The reality is that a 6Mbps "blazingly fast" cable download speed will slow to a crawl when everyone in our building starts looking for 6Mbps. 6Mbps is just a maximum that on average no one will get, or get for long. As for upload speed and latency - which is important for apps like VoIP, forget about it! A few peer-to-peer downloads clogging your gateway's subnet with packets will bring everything to a crawl and there isn't a damn thing you can do about it.

Finally, I would like to posit that perhaps the cited VoIP call quality study could be flawed - did it adequately distinguish between VoIP users that use 801.11p to prioritize their own VoIP traffic back to the ISP? If not then the degradation in quality could be purely a side effect of home networks carry more and more residual traffic (streaming content, peeer-to-peer downloads etc) that is disrupting delivery of VoIP within the home network.

Monday, July 17, 2006

FUD kills Windows "Private Folder" story

I recently heard about the new "Private Folder" tool for Windows - a beta release from Microsoft's downloads area. I tried it out and it was reasonably useful, in fact once I understood how it worked I was even going to recommend it to my partner who uses a shared login on her retail store PC but would like access to some private manager-only files without the bother of switching to and from a different user login.

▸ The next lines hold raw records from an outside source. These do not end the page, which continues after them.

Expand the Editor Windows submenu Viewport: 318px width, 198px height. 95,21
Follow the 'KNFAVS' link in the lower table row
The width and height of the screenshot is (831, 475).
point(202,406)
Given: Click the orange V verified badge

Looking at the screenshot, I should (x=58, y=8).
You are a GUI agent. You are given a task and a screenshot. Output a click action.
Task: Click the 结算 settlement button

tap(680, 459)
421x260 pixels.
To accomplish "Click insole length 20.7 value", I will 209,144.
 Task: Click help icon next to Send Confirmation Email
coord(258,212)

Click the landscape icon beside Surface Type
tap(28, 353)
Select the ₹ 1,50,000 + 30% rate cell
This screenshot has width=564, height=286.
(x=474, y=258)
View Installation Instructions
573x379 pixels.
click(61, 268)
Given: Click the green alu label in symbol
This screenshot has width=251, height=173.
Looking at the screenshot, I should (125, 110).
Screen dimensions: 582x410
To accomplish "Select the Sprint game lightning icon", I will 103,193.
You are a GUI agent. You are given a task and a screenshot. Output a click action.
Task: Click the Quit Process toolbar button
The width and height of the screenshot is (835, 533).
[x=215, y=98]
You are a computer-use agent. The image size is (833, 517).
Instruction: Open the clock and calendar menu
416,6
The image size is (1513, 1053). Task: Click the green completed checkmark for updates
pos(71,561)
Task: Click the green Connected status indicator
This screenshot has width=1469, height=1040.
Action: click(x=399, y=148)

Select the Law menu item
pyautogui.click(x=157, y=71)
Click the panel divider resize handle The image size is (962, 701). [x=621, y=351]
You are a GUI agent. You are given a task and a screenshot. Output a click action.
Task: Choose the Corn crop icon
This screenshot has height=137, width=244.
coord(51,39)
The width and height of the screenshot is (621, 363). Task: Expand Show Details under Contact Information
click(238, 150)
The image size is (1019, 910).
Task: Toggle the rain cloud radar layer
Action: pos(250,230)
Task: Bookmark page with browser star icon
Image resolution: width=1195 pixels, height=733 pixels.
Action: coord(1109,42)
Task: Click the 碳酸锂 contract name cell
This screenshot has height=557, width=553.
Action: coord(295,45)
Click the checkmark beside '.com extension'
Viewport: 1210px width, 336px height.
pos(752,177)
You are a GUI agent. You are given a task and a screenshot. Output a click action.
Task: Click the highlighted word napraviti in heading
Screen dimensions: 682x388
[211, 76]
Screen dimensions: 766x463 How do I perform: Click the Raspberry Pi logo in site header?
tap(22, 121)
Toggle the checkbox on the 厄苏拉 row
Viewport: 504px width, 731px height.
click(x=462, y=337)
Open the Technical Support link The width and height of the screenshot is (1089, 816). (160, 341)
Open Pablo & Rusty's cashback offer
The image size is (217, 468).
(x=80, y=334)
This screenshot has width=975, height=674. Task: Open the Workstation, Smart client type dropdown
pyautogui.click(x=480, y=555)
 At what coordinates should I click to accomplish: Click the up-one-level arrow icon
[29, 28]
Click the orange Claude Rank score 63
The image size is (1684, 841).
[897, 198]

However to my dismay I read a report that Microsoft had withdrawn the tool. Apparently parents didn't like the tool because it made it easy for their kids to hide secret files from them (can anyone say porn, bomb making, and school shoot-out plans?). Also business admins didn't like it because it didn't use the key-escrow feature that encrypted drives and folders use allowing admins to recover encrypted files after an employee forgets them or leaves.

I would say both these criticisms are weak - I don't think any kid if going to hide stuff on a computer using a shared login where there parents can see it. Any parent can just login and threaten to delete the private folder if the kid doesn't decrypt it because the folder has no special properties that prevent that. In fact it offers no more security than having a compressed ZIP file with a password set on it - a feature that is already in Windows XP and has been for a long time. Any kid can stuff their private files in such a ZIP, encrypt it and hide in on the file system somewhere their parents wont look. Arguably its even safer than a private folder because with the private folder you can still look inside at the file names, something that is not possible with an encrypted ZIP. But like I said, both ZIPs and Private Folders are easily deleted if a parent thinks there is forbidden contraband inside them.

The same argument applies to administrators of business computers - any user can create an encrypted ZIP and dump all their files into it. When the employee leaves there is no recourse to key escrow. Plus what if the employee created an encrypted folder on an external drive, used some other encryption system like PGP or the key escrow was never setup? My understanding of Windows encryption is they are still sunk. You can even install a virtual machine and use an encryption technology inside that for even more isolation.

So the message is, this little tool is just one of the many, many ways to hide data in a way that no one has control over - there is no generic Windows feature to prevent encryption of data - that's basically just not possible so I say the paranoid company or parent that doesn't want the private folder tool should set up their "kids" with an account that cannot install programs, cannot mess with regular Windows encyption (is there a way to disable ZIP support I wonder?) and that they have complete administrative control over. If anything Windows should be coming out with a specific user profile type that makes this easier, especially for parents, rather than forcing parents to deal with a hodge-podge of third party solutions.